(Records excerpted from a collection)
+-------+

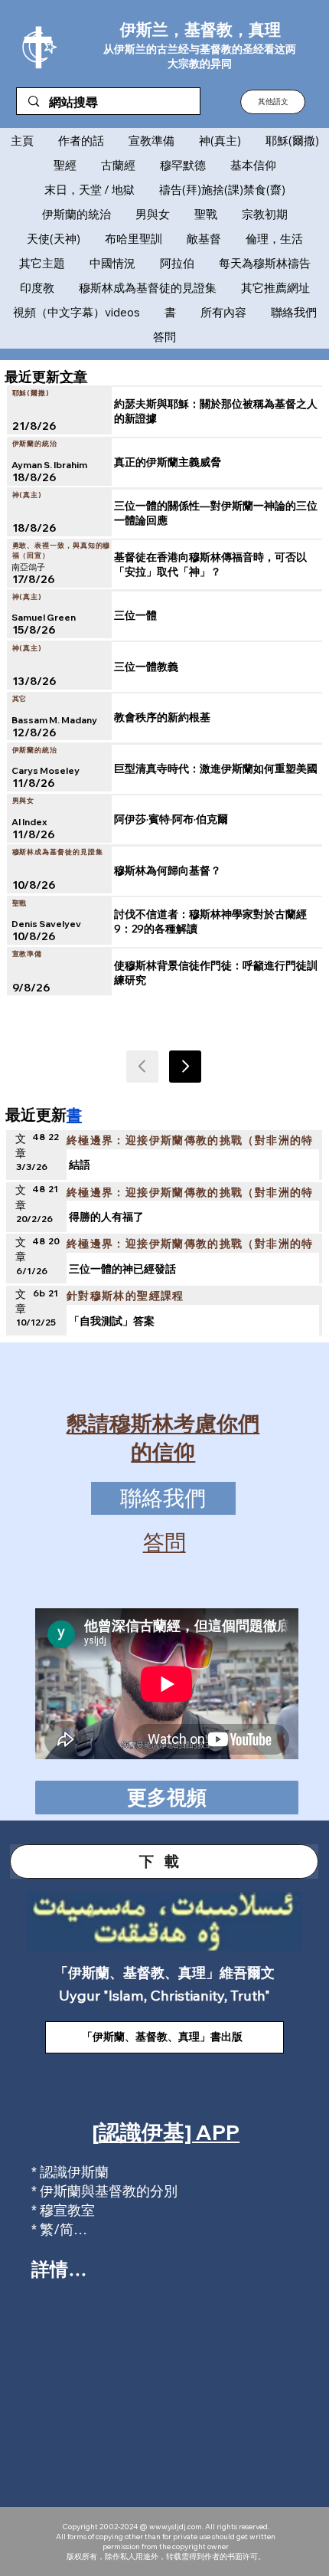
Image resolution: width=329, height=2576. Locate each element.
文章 (73, 376)
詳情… (58, 2268)
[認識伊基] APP (166, 2132)
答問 (164, 1542)
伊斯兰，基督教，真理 (200, 29)
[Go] (185, 1066)
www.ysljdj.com (175, 2527)
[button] (272, 102)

+-------+

== About this task ==
Leave the pictures out and reproduce each record exactly as written.

== Response to the task ==
Image resolution: width=329, height=2576. Locate each element.
文章 (73, 376)
詳情… (58, 2268)
[認識伊基] APP (166, 2132)
答問 (164, 1542)
伊斯兰，基督教，真理 (200, 29)
[Go] (185, 1066)
www.ysljdj.com (175, 2527)
[button] (272, 102)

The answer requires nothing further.